Constraints Constraint (kən-ˈstrānt) n. A constraint is a rule that restricts valid option combinations in a variant configuration model, turning a theoretical variant space into a set of buildable configurations. in variant management are declarative: they state what is valid without specifying how validity is computed. A constraint such as Engine = Electric → Exhaust_System ∉ valid_options defines a relationship that holds regardless of the order in which constraints are evaluated. A SAT solver can determine, for any partial configuration, which options remain valid — and can verify that the full constraint set is consistent.

Procedural variant rules trade formal analysability for implementation simplicity. A rule IF Engine = Electric THEN EXCLUDE exhaust system is easy to write and directly executable — but the system cannot automatically answer “what configurations lead to exhaust system exclusion?” without simulating the rule sequences explicitly.

PropertyProcedural variant rulesDeclarative constraints
Execution order mattersYes — results depend on sequenceNo — order-independent
Bidirectional reasoningNo — input → output onlyYes — propagates in both directions
Formal consistency checkNot directly possiblePossible with SAT solvers
Coverage verificationRequires test executionCan be computed analytically
Implementation effortLowerHigher (requires constraint engine)

In practice, many variant management implementations use procedural rules for both BOM derivation and configuration control — because implementing a full constraint engine is expensive and most rule sets are small enough that order-dependency can be managed through documented sequencing conventions.

Examples

  • Electric motor family — A configurable motor has rules that set insulation class based on power rating, then include the appropriate winding assembly based on insulation class. Rule sequence is documented and enforced by the configuration tool; reordering the rules produces incorrect BOMs for high-power variants.
  • Automotive options — A vehicle configurator uses procedural rules to enable or hide option groups based on prior selections. Selecting “Sport package” triggers rules that restrict paint colours, disable certain interior options, and include sport-specific components. The sequence of these rules determines which options are visible at each configuration step.

Frequently asked questions

Why do procedural variant rules produce order-dependent results?

Procedural variant rules read and modify a shared configuration state in sequence. If Rule A sets a value that Rule B reads, Rule B must execute after Rule A to see the correct state. When rules interact through shared characteristics or BOM positions, execution order determines the result — and the same rule set with a different sequence can produce different configurations or bills of materials.

What is the difference between a procedural variant rule and a constraint?

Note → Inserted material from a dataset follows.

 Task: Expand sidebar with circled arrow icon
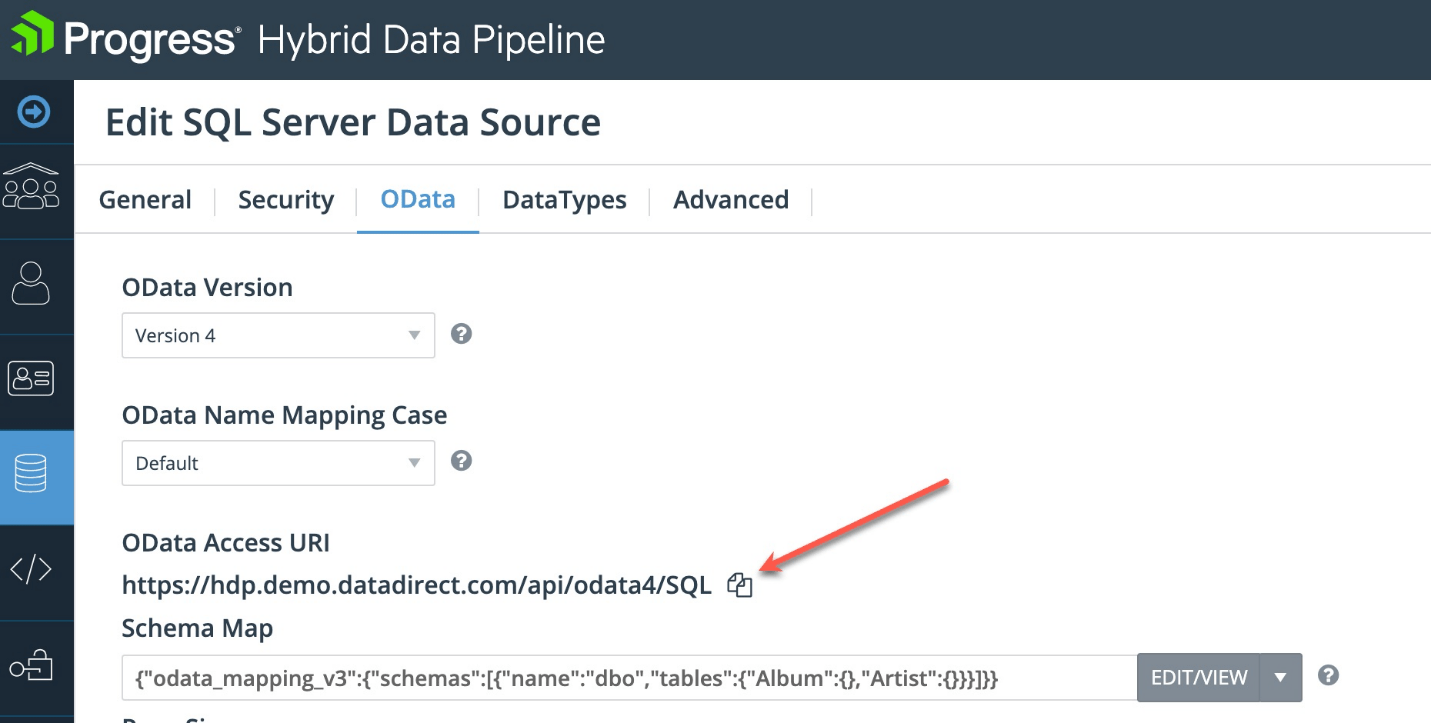[x=35, y=112]
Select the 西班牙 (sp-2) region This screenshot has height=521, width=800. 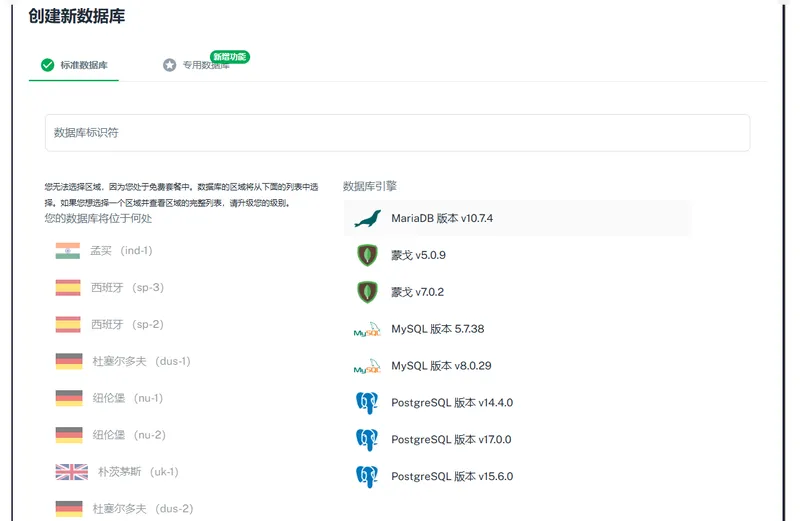pos(127,325)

A constraint declares a relationship between configuration options that holds independently of evaluation order — a SAT solver can analyse all constraints simultaneously to determine what is valid. A procedural variant rule executes an action given the current configuration state and produces an output; the result depends on when the rule fires relative to other rules. Constraints support bidirectional reasoning; procedural rules are inherently directional.

Can procedural variant rules replace declarative constraints?

Procedural rules can perform the same exclusions and inclusions that constraints express, but without the formal guarantees. A rule that excludes an option can silently fail if it fires before the condition that triggers it has been set by a preceding rule. Constraints propagate automatically in both directions; procedural rules require explicit sequencing and are harder to verify for completeness and consistency across the full configuration space.